ROCKMAN wrote:vt - I take it you didn't actually read the article. They aren't producing any NG let alone 16,000 meters per day. They tested at a RATE OF 16,000 mpd but did not specify how long they tested. Might have only been a hour or two. They are guessing at least 8 more years before they actually have a producible well:
"It is the first time that production rates actually seem promising," he says. "But it's thought that only by 2025 at the earliest we might be able to look at realistic commercial options." An average of 16,000 cubic meters of gas with high purity have been extracted per day in the Shenhu area of the South China Sea, according to Chinese media."
And no hint at what such a hypothetical well would cost not the $billions to lay the pipelines out there to transport it to the bank. As I said: no indication at all that the process could come close the competing with LNG even if it increased to its record high that was about 3X the current price.
IOW we're still years away from reaching the fantasy level of expectations. LOL.
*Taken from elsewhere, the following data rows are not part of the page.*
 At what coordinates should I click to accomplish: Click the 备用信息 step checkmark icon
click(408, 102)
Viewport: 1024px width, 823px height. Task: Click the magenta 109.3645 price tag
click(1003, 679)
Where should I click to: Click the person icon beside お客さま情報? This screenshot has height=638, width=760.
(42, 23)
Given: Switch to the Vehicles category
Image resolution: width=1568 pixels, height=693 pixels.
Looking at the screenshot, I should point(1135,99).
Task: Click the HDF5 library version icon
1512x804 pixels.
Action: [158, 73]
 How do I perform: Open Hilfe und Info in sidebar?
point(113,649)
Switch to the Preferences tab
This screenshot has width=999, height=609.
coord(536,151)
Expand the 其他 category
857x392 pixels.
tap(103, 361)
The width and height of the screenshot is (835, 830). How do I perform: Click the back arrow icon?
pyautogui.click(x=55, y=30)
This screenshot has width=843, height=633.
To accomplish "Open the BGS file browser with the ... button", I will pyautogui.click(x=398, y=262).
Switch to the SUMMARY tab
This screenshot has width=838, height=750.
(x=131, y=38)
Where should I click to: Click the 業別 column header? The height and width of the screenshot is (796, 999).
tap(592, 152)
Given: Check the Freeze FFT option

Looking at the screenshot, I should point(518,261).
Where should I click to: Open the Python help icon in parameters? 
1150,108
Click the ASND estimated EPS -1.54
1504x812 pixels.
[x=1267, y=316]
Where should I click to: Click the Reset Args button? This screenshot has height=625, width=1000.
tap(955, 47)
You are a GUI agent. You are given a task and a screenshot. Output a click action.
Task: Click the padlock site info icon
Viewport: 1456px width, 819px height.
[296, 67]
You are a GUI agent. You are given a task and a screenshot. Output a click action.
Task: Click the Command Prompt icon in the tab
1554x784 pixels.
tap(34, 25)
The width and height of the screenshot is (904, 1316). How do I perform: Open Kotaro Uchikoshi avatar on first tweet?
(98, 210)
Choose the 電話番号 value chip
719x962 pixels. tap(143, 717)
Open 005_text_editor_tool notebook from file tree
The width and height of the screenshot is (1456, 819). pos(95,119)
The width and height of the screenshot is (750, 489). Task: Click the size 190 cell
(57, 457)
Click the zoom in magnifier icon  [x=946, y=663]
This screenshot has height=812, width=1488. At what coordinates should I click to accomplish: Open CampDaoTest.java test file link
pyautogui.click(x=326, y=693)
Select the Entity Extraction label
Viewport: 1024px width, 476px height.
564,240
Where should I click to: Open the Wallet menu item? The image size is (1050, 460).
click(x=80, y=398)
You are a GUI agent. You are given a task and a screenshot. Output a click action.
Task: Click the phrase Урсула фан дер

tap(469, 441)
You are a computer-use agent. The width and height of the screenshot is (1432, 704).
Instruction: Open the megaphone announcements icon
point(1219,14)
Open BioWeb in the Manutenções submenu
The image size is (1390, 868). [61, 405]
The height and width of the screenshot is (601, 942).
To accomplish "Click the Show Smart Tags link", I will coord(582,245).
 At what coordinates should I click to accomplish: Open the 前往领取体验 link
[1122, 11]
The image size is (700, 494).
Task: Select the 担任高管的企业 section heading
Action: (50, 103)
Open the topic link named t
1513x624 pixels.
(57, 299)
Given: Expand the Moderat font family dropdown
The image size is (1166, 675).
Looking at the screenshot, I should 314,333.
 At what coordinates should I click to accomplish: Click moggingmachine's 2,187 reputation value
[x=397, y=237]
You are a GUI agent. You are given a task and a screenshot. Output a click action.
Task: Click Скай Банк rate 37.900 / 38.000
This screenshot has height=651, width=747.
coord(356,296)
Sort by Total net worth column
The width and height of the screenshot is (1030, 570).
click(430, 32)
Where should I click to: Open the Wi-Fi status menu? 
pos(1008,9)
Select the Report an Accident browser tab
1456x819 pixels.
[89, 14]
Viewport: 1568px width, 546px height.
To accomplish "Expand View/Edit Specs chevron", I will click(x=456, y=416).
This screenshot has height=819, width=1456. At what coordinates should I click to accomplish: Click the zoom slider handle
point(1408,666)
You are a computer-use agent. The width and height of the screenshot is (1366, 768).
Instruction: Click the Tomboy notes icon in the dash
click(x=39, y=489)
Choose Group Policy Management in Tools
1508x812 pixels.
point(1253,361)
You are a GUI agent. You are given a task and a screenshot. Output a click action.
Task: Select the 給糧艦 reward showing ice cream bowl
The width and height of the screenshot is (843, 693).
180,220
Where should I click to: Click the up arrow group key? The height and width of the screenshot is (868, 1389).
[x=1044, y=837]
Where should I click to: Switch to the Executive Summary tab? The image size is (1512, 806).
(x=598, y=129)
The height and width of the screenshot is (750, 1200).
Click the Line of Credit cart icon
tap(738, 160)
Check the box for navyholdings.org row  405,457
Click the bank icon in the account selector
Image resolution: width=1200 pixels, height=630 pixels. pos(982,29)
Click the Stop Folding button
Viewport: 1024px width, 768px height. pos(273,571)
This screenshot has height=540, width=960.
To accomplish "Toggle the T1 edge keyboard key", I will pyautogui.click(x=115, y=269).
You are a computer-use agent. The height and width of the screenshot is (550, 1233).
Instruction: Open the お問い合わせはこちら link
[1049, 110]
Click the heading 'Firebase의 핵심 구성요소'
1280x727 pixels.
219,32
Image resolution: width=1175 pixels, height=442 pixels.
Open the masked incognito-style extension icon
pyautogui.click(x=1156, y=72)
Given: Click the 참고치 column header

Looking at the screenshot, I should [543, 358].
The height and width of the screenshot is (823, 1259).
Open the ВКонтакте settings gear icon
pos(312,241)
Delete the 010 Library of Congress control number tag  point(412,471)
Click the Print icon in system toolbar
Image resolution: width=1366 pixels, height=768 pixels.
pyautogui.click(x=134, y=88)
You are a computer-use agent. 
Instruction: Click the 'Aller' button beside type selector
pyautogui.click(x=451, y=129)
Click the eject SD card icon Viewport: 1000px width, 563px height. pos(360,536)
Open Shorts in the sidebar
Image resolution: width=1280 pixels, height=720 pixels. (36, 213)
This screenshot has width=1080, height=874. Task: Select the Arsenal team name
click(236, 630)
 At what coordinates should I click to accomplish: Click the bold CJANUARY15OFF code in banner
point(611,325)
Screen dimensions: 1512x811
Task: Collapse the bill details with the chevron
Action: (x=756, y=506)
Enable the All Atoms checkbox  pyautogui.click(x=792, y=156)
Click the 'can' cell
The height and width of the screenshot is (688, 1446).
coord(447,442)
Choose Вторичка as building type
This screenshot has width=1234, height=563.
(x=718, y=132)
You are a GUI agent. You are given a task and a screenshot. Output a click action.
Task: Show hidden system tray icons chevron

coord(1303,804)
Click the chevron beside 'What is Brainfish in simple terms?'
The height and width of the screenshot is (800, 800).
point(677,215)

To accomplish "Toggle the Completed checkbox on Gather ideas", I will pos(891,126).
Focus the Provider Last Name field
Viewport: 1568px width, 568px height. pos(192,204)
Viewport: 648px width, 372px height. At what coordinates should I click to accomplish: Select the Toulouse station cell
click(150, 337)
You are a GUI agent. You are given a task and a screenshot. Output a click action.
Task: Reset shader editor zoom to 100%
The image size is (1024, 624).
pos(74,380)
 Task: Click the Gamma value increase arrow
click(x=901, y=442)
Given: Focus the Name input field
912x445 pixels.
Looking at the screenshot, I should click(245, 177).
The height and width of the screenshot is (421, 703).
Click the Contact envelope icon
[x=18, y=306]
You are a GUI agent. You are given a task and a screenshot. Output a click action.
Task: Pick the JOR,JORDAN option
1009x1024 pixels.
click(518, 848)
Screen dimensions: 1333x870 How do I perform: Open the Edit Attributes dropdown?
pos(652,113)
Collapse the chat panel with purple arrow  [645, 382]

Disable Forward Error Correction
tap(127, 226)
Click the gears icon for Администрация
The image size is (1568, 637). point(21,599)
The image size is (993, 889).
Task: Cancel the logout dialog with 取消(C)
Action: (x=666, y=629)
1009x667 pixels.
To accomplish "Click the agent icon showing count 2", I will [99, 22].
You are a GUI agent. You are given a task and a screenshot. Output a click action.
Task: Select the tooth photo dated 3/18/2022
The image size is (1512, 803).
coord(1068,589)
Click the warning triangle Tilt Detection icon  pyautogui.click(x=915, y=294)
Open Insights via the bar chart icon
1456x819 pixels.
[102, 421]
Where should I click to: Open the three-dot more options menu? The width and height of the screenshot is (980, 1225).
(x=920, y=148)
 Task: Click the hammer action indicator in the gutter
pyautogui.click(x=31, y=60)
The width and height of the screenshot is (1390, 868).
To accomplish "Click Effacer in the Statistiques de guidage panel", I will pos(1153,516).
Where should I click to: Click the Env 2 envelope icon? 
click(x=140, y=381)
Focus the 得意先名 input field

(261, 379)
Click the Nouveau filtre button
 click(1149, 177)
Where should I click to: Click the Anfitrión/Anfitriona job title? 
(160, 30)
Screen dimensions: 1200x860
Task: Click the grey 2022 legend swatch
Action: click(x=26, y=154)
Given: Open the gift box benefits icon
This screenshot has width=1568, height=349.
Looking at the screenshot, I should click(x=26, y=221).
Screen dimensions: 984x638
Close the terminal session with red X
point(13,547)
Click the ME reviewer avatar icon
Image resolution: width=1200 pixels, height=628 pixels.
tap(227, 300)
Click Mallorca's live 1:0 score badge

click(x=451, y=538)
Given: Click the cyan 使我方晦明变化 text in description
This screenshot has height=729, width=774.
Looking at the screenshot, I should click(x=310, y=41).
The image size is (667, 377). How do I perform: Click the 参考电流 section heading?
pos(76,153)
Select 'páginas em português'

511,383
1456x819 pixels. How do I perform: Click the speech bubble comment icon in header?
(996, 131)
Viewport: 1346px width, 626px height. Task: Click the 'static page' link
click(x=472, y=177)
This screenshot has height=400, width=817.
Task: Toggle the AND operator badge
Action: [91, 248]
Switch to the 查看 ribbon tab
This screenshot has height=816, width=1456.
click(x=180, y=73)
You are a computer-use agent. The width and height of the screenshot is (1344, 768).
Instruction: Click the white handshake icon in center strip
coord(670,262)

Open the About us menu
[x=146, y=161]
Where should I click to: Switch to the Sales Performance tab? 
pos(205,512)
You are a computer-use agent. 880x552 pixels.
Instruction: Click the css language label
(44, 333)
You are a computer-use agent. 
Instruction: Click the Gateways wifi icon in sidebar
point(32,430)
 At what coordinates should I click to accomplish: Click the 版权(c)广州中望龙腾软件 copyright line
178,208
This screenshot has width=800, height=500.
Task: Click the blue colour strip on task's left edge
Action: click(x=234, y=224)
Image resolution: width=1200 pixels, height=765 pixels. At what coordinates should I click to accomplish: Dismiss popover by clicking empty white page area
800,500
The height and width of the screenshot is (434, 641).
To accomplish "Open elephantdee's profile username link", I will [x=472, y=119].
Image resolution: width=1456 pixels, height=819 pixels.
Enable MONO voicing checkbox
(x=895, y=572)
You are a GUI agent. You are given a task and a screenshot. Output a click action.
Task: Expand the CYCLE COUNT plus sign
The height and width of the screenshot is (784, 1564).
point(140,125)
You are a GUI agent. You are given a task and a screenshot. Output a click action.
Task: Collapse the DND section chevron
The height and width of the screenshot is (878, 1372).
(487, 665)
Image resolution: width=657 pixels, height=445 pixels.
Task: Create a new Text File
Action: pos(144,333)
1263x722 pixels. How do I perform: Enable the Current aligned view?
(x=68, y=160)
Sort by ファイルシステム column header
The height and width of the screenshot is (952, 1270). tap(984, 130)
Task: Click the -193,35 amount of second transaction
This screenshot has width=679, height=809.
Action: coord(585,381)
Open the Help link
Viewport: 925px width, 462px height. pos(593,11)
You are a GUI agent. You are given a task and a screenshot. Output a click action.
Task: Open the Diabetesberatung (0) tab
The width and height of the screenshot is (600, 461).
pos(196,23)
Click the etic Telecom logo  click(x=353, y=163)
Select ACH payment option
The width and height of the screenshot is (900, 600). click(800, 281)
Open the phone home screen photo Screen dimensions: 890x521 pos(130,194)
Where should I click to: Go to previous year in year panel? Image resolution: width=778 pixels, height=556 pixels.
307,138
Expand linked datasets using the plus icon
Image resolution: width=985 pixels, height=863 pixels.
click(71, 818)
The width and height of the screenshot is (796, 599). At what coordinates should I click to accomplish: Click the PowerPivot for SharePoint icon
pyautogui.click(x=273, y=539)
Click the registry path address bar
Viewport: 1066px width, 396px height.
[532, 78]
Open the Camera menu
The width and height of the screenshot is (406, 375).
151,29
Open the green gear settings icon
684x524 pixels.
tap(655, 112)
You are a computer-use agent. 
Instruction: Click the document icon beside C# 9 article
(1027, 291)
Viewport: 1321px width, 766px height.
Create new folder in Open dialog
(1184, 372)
No Rock the article I read was very specific and said they extracted 16,000 cm per day for several days not just a short test rate. Of course that might be an error in reporting or deliberate government propaganda.
Also the Chinese among others, RD Shell for one, are working on liquidizing NG into LNG at sea so they would not be building pipelines out to the field. Apparently some of these floating processing projects have been cut or put on hold by the increased production of fracked gas in the US so it would not take too much of a change in supply or demand to make them viable again.
I wonder about the process they are using to separate the water from the gas. Bringing it up to the surface and letting it depressurize and warm up works of course but I wonder if they could get it to LNG cheaper by taking advantage of the 1775 psi bottom pressure the 4000 ft depth of ocean has at that depth.
And 2025 is not that far away so a development plan that brings it online in 2025 might well line up with world supply and demand realities then.
The Chinese must think it has possibilities or they wouldn't have invested as much money as they have.